Start of Dataset entries

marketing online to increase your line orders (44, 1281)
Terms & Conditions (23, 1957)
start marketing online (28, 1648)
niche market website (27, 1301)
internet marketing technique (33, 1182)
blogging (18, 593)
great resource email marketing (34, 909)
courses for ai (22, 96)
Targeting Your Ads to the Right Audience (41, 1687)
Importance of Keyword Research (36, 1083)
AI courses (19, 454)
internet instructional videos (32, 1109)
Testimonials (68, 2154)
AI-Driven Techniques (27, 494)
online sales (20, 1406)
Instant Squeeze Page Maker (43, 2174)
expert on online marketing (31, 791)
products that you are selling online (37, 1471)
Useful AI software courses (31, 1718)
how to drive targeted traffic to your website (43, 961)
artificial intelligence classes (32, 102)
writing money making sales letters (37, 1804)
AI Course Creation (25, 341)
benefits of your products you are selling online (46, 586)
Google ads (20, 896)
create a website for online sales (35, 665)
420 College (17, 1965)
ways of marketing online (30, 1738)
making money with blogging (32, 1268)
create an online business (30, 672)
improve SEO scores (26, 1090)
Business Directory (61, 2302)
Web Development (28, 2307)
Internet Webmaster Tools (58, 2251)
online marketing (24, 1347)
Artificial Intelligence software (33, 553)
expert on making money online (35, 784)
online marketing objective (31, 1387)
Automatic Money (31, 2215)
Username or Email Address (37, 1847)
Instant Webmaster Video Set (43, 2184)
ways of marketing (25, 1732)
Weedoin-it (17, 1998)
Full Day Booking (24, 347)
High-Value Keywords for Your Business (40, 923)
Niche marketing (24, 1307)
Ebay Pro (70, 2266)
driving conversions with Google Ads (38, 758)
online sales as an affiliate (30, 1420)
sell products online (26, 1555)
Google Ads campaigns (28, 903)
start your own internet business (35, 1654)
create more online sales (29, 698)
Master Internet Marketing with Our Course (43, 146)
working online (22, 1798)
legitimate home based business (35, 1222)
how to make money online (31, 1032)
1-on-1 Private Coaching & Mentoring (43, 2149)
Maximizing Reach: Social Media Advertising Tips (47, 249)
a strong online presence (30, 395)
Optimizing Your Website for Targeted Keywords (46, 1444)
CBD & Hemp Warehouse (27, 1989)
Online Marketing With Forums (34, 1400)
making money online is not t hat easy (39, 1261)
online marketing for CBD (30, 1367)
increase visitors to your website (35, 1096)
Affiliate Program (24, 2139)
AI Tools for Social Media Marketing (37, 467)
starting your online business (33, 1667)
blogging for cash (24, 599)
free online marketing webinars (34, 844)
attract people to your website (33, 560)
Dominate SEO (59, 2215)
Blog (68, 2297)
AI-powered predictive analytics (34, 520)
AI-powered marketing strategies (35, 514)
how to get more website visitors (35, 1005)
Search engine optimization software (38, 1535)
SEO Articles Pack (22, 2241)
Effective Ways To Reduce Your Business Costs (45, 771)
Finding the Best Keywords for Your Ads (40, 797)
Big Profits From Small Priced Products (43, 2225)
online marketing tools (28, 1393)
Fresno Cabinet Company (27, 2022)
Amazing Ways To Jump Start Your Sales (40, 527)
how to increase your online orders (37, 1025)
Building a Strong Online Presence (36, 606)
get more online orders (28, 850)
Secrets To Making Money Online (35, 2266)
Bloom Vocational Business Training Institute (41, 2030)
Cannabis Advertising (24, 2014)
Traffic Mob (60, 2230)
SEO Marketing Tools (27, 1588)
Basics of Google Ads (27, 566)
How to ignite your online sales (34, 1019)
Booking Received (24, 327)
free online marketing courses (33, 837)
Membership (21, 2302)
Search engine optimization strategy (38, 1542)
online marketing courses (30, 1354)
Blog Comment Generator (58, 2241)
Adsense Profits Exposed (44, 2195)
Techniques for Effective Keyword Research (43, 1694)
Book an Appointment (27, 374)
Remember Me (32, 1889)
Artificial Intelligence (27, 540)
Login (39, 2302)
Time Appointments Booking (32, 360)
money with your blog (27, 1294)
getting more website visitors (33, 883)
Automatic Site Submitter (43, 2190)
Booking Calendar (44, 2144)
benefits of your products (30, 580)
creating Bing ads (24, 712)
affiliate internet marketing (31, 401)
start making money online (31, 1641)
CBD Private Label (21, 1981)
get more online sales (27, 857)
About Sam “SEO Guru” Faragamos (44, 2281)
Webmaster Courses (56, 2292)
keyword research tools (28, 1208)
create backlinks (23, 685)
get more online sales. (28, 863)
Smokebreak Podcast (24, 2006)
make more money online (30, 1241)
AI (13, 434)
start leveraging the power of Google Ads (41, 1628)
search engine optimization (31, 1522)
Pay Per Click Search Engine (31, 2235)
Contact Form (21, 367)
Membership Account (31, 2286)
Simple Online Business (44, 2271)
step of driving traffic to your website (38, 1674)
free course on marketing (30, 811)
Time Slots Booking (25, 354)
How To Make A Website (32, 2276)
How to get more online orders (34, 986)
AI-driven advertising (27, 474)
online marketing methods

End of Dataset entries

▸ Task to complete: Write every entry out again. Keep each one exact.

▸ Exercise solution:
marketing online to increase your line orders (44, 1281)
Terms & Conditions (23, 1957)
start marketing online (28, 1648)
niche market website (27, 1301)
internet marketing technique (33, 1182)
blogging (18, 593)
great resource email marketing (34, 909)
courses for ai (22, 96)
Targeting Your Ads to the Right Audience (41, 1687)
Importance of Keyword Research (36, 1083)
AI courses (19, 454)
internet instructional videos (32, 1109)
Testimonials (68, 2154)
AI-Driven Techniques (27, 494)
online sales (20, 1406)
Instant Squeeze Page Maker (43, 2174)
expert on online marketing (31, 791)
products that you are selling online (37, 1471)
Useful AI software courses (31, 1718)
how to drive targeted traffic to your website (43, 961)
artificial intelligence classes (32, 102)
writing money making sales letters (37, 1804)
AI Course Creation (25, 341)
benefits of your products you are selling online (46, 586)
Google ads (20, 896)
create a website for online sales (35, 665)
420 College (17, 1965)
ways of marketing online (30, 1738)
making money with blogging (32, 1268)
create an online business (30, 672)
improve SEO scores (26, 1090)
Business Directory (61, 2302)
Web Development (28, 2307)
Internet Webmaster Tools (58, 2251)
online marketing (24, 1347)
Artificial Intelligence software (33, 553)
expert on making money online (35, 784)
online marketing objective (31, 1387)
Automatic Money (31, 2215)
Username or Email Address (37, 1847)
Instant Webmaster Video Set (43, 2184)
ways of marketing (25, 1732)
Weedoin-it (17, 1998)
Full Day Booking (24, 347)
High-Value Keywords for Your Business (40, 923)
Niche marketing (24, 1307)
Ebay Pro (70, 2266)
driving conversions with Google Ads (38, 758)
online sales as an affiliate (30, 1420)
sell products online (26, 1555)
Google Ads campaigns (28, 903)
start your own internet business (35, 1654)
create more online sales (29, 698)
Master Internet Marketing with Our Course (43, 146)
working online (22, 1798)
legitimate home based business (35, 1222)
how to make money online (31, 1032)
1-on-1 Private Coaching & Mentoring (43, 2149)
Maximizing Reach: Social Media Advertising Tips (47, 249)
a strong online presence (30, 395)
Optimizing Your Website for Targeted Keywords (46, 1444)
CBD & Hemp Warehouse (27, 1989)
Online Marketing With Forums (34, 1400)
making money online is not t hat easy (39, 1261)
online marketing for CBD (30, 1367)
increase visitors to your website (35, 1096)
Affiliate Program (24, 2139)
AI Tools for Social Media Marketing (37, 467)
starting your online business (33, 1667)
blogging for cash (24, 599)
free online marketing webinars (34, 844)
attract people to your website (33, 560)
Dominate SEO (59, 2215)
Blog (68, 2297)
AI-powered predictive analytics (34, 520)
AI-powered marketing strategies (35, 514)
how to get more website visitors (35, 1005)
Search engine optimization software (38, 1535)
SEO Articles Pack (22, 2241)
Effective Ways To Reduce Your Business Costs (45, 771)
Finding the Best Keywords for Your Ads (40, 797)
Big Profits From Small Priced Products (43, 2225)
online marketing tools (28, 1393)
Fresno Cabinet Company (27, 2022)
Amazing Ways To Jump Start Your Sales (40, 527)
how to increase your online orders (37, 1025)
Building a Strong Online Presence (36, 606)
get more online orders (28, 850)
Secrets To Making Money Online (35, 2266)
Bloom Vocational Business Training Institute (41, 2030)
Cannabis Advertising (24, 2014)
Traffic Mob (60, 2230)
SEO Marketing Tools (27, 1588)
Basics of Google Ads (27, 566)
How to ignite your online sales (34, 1019)
Booking Received (24, 327)
free online marketing courses (33, 837)
Membership (21, 2302)
Search engine optimization strategy (38, 1542)
online marketing courses (30, 1354)
Blog Comment Generator (58, 2241)
Adsense Profits Exposed (44, 2195)
Techniques for Effective Keyword Research (43, 1694)
Book an Appointment (27, 374)
Remember Me (32, 1889)
Artificial Intelligence (27, 540)
Login (39, 2302)
Time Appointments Booking (32, 360)
money with your blog (27, 1294)
getting more website visitors (33, 883)
Automatic Site Submitter (43, 2190)
Booking Calendar (44, 2144)
benefits of your products (30, 580)
creating Bing ads (24, 712)
affiliate internet marketing (31, 401)
start making money online (31, 1641)
CBD Private Label (21, 1981)
get more online sales (27, 857)
About Sam “SEO Guru” Faragamos (44, 2281)
Webmaster Courses (56, 2292)
keyword research tools (28, 1208)
create backlinks (23, 685)
get more online sales. (28, 863)
Smokebreak Podcast (24, 2006)
make more money online (30, 1241)
AI (13, 434)
start leveraging the power of Google Ads (41, 1628)
search engine optimization (31, 1522)
Pay Per Click Search Engine (31, 2235)
Contact Form (21, 367)
Membership Account (31, 2286)
Simple Online Business (44, 2271)
step of driving traffic to your website (38, 1674)
free course on marketing (30, 811)
Time Slots Booking (25, 354)
How To Make A Website (32, 2276)
How to get more online orders (34, 986)
AI-driven advertising (27, 474)
online marketing methods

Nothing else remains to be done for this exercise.